The look on my students’ faces when the director enters through our classroom door and states my name is one of curiosity. As Jamal, the director, doesn’t speak a single English word, it is rare to see the two of us conversing. Perhaps even more rare is Jamal’s frequency in pulling teachers from class. The children glance at me with a little apprehension, and seem to be sending good thoughts my way. I’m sure they’re thinking this can’t be good.
I too admit that I am a bit concerned, and as I cross the classroom, I cannot imagine what it is he could need me for. As soon as we step into the hall, however, my fears are set at ease as he tells me that a package has arrived for me. Recalling that my mother had sent the letters, I clasp my hands together and start to speak quickly and excitedly, explaining to him the plan I have for my students.
When I reenter my fifth grade class, my students glance up from their tests, waiting for me to give them some sort of a clue with my body language and facial expressions. As I’m beaming from ear to ear, they look interestedly at one another, seeing if I’ll speak. Before Manana, my co teacher, can ask me what’s up, I thrust the large manila envelope into her arms. “They’re letters,” I tell her, “from American 3rd and 5th graders, for our students.”
After class, we open the envelope in the teachers lounge and pore over the letters. Other teachers come to admire them, everyone expressing elation and excitement, even though they can’t read them. We divide the letters into piles, deciding which ones will go to which class. And over the next couple days, we carry out our letter-writing project:
I have never seen such joy among my students when Manana and I explain the project. The first thing that they do is to start talking animatedly about how they’re going to write the letters, and competing with each other over what they’re going to draw. Flags, flowers, and hearts all make the top of the list. When we finally get everyone settled down, we pass out the letters, one for each student. Thankfully, the content is simple enough that the students are able to understand most of it, and the things they can’t, Manana and I can translate. In order to speed up the process, I write a template on the board covering the basic things: My name is…, I am 10 years old, I live in Tskhmorisi, I am in the 5th grade, I like…., My favorite color is….I have got….
The students write their first drafts in their notebooks, the classroom filled with chaotic joy as students yell out words in Georgian, asking me to write them on the board in English. By the end of the lesson, our blackboard is covered with words from dumplings (the substitute for khinkali) to brother to yellow, and Manana and I are covered with chalk. Manana and I correct the drafts, and give the go-ahead for the real deal.

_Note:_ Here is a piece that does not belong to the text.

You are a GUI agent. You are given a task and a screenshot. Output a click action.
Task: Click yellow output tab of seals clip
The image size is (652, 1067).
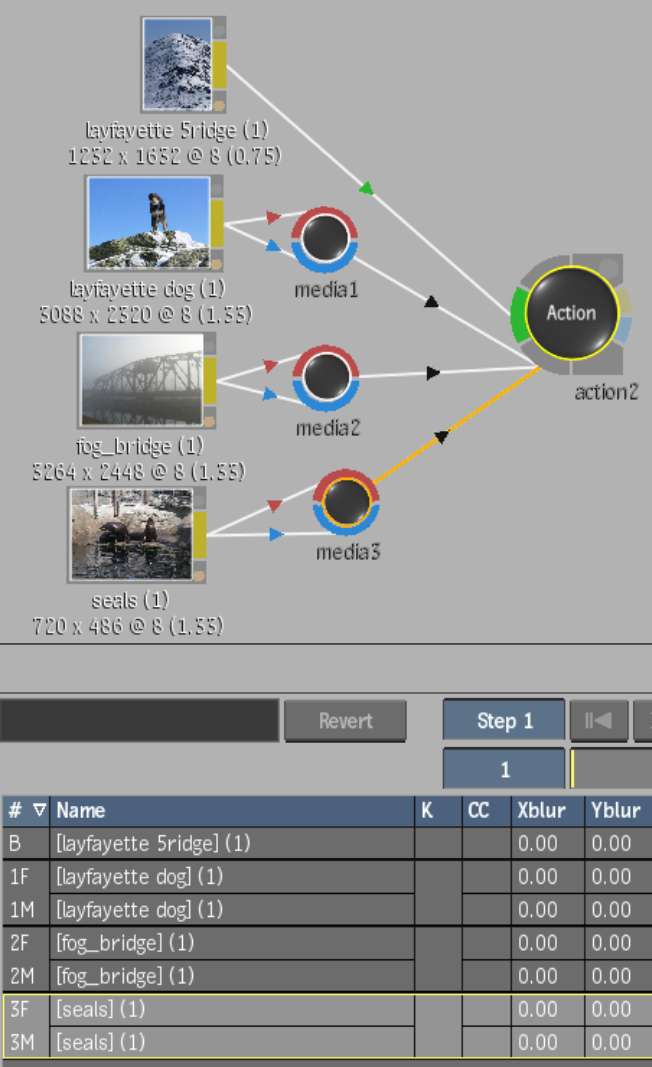[x=199, y=535]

Over the couple days the letters start pouring in, many accompanied by detailed pictures, a few with pens or pencils as gifts.

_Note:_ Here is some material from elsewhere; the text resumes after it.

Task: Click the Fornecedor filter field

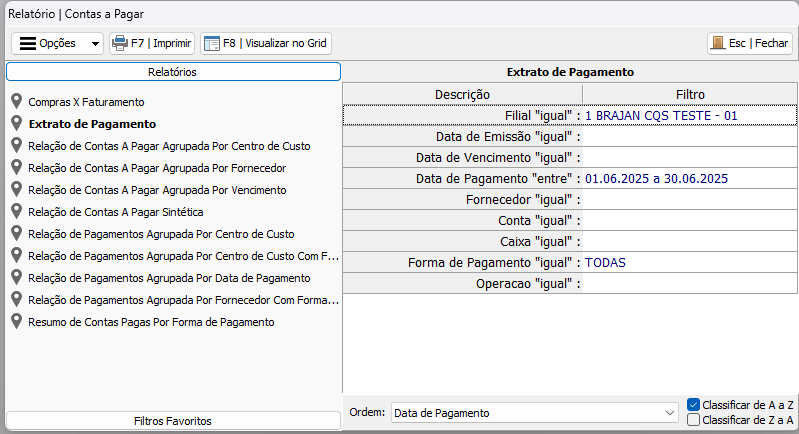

I can’t hide my joy. For, as beneficial as this project is for my students’ reading, comprehension, vocabulary, and writing skills, I think it’s important for another reason, too. Not only has it inspired learning, but it has given my kids an insight as to what America is like, and an understanding that people aren’t that different on the other side of the world. Both groups of students like football. Both have families they love. Both like school and books. I am excited for our letters here to be received in America, and eager to hear the reactions as told by their teachers. I hope that it is a similar experience for them, and that through this project, we have come a little closer to bridging the gap between cultures.